I found this reprint from Hubert Dreyfus quite inspiring to engage with again, over a decade since I read the original book. It feels more relevant than ever when considering the constraints of education during the pandemic, with the core challenge posed by Dreyfus of how much involvement can be established remotely being one which anyone teaching via Zoom will have felt over the last year. He describes on pg 169 the significance which that involvement has on the orientation of students towards learning:

teachers can play a crucial role in whether students will withdraw into being disembodied minds or become more and more emotionally involved in the learning situation. If the teacher is detached and computer-like, the students will be too. Conversely, if the teacher shows his involvement in the way he pursues the truth, considers daring hypotheses and interpretations, is open to student’s suggestions and objections, and emotionally dwells on the choices that have lead him to his conclusions and actions, the students will be more likely to let their own successes and failures matter to them, and rerun the choices that lead to these out- comes.

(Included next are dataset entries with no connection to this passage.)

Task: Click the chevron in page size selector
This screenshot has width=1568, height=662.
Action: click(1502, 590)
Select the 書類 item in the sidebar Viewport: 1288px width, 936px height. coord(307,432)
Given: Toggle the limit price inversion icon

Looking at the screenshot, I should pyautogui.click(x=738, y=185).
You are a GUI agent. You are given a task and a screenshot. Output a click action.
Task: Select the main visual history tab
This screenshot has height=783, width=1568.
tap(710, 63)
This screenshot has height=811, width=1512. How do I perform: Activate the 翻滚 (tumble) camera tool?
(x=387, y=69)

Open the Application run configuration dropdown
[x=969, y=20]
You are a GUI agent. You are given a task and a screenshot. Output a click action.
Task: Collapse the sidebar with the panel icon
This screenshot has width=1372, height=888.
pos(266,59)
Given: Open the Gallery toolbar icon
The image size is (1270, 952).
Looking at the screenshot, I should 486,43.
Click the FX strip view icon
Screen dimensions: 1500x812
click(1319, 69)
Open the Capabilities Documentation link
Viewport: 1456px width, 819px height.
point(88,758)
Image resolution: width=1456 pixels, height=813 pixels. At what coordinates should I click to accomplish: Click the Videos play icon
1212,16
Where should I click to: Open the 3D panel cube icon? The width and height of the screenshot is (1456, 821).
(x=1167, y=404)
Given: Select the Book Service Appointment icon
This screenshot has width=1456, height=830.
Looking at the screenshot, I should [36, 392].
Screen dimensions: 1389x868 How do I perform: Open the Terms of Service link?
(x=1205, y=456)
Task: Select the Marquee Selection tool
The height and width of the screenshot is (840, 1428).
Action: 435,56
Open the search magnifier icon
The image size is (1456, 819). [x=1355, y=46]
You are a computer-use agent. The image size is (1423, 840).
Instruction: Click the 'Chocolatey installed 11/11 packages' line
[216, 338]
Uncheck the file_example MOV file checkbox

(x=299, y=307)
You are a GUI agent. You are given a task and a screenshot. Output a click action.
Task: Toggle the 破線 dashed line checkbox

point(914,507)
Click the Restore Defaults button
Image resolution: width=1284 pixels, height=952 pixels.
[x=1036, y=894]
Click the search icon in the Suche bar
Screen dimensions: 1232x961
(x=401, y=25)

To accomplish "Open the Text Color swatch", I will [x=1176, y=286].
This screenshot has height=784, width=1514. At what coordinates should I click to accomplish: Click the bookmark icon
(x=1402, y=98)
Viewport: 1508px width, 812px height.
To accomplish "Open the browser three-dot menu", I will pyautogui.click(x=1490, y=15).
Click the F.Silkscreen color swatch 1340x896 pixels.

This foregrounds what matters to the educator and to the students. Why do they care about the subject matter? How do they move towards these issues and how does it feel to do so? In this sense, he’s pointing to the significance of the fact the material matters (or doesn’t) to the teacher, as well as the influence this involvement (or absence thereof) has over how students relate to the material. It’s helpful to distinguish between involvement in this evaluative sense of mattering and involvement in the broader Heideggerian sense of embodied relations within a context. The former can be sustained much more easily through telepresence than the latter, even if it might require careful work to ensure it emerges in discussions.

This is why I think reflexivity is key to how we orientate ourselves to remote teaching and learning. We need to be able to surface our concerns, the things that matter to us, in order to make them a platform for discussion. This obviously has value in face-to-face teaching but, I increasingly think, it’s indispensable online.